Com esse entendimento, o Superior Tribunal de Justiça manteve decisão do Tribunal de Justiça do Amazonas que reconheceu a renúncia à instância administrativa por empresa que já havia levado à Justiça controvérsia envolvendo compensação de créditos tributários de ICMS.
A controvérsia teve origem em mandado de segurança por meio do qual a empresa buscava o reconhecimento da suspensão da exigibilidade de débitos tributários enquanto permanecesse pendente de julgamento pedido administrativo de compensação formulado perante a Administração Tributária. Em primeiro grau, a ordem foi concedida.
Ao julgar a apelação do Estado do Amazonas, contudo, o Tribunal de Justiça do Amazonas concluiu que parte dos créditos discutidos administrativamente já era objeto de ação de repetição de indébito ajuizada anteriormente pela própria empresa. Diante dessa circunstância, o colegiado aplicou o artigo 38, parágrafo único, da Lei de Execução Fiscal, segundo o qual a propositura de ação judicial implica renúncia à esfera administrativa em relação à mesma matéria.
Segundo o acórdão estadual, a suspensão da exigibilidade prevista no artigo 151, inciso III, do Código Tributário Nacional pressupõe a existência de processo administrativo pendente de julgamento. Uma vez transferida a discussão para o Poder Judiciário, deixa de existir fundamento para manutenção simultânea da controvérsia na esfera administrativa quanto aos mesmos créditos tributários.
O Tribunal amazonense reconheceu que a suspensão da exigibilidade poderia subsistir apenas em relação aos débitos que continuavam submetidos exclusivamente à análise administrativa e que não integravam o objeto da ação de repetição de indébito já proposta pela contribuinte.

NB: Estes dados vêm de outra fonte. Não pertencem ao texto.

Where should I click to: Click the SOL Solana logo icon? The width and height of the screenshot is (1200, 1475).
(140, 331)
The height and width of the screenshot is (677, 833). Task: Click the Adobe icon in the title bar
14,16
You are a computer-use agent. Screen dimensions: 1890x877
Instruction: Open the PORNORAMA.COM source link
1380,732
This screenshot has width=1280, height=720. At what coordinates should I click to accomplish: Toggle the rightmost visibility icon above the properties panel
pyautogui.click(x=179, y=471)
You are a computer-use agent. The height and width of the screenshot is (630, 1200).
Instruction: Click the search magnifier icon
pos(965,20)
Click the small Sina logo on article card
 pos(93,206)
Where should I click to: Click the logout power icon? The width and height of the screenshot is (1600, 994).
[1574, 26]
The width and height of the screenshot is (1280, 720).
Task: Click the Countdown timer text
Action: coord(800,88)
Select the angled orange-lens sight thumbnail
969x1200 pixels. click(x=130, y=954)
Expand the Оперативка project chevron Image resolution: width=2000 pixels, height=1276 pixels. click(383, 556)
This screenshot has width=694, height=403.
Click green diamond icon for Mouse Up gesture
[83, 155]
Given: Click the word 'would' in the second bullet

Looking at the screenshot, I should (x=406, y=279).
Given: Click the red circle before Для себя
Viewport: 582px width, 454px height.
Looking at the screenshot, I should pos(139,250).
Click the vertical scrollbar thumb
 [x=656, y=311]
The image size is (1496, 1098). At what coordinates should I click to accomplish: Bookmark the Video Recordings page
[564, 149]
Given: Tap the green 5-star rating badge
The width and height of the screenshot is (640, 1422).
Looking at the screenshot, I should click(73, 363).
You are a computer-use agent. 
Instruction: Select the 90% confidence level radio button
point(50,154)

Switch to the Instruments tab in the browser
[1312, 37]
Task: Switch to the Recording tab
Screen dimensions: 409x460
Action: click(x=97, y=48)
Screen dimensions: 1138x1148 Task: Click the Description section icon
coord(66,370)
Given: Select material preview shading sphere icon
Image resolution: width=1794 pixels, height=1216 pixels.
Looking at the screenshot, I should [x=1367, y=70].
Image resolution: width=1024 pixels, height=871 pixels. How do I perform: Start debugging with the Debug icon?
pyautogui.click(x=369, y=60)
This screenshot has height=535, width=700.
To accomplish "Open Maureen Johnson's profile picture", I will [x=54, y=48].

Inconformada, a empresa recorreu ao Superior Tribunal de Justiça sustentando, entre outros argumentos, que o mandado de segurança preventivo não implicaria renúncia à instância administrativa, que não haveria identidade entre os pedidos formulados nas duas esferas e que o Tribunal local teria aplicado indevidamente a teoria da causa madura ao julgar o mérito após reconhecer omissão na sentença.
Ao analisar o caso, o ministro Gurgel de Faria afastou as alegações de nulidade processual e destacou que o acórdão do TJAM examinou adequadamente todas as questões relevantes submetidas ao julgamento. O relator observou que eventual inconformismo da recorrente com os fundamentos adotados não se confunde com negativa de prestação jurisdicional.
No mérito, o STJ ressaltou que a conclusão adotada pelo Tribunal amazonense está em conformidade com a jurisprudência consolidada da Corte Superior. Segundo o entendimento reiterado pelo ministro, a propositura de ação judicial pelo contribuinte — seja mandado de segurança, ação anulatória, declaratória ou repetição de indébito — importa renúncia ao direito de recorrer administrativamente e desistência de recursos eventualmente existentes na esfera administrativa sobre a mesma controvérsia.
A decisão também destacou que a revisão das conclusões alcançadas pelo TJAM acerca da identidade entre os pedidos administrativos e judiciais, da aplicação da teoria da causa madura e da inexistência de violação à coisa julgada exigiria reexame do conjunto fático-probatório do processo, providência vedada em recurso especial pela Súmula 7 do STJ.
Com isso, o Superior Tribunal de Justiça manteve integralmente a orientação segundo a qual a escolha pela via judicial impede a manutenção paralela de discussão administrativa sobre o mesmo débito tributário, reafirmando entendimento já consolidado na jurisprudência tributária nacional.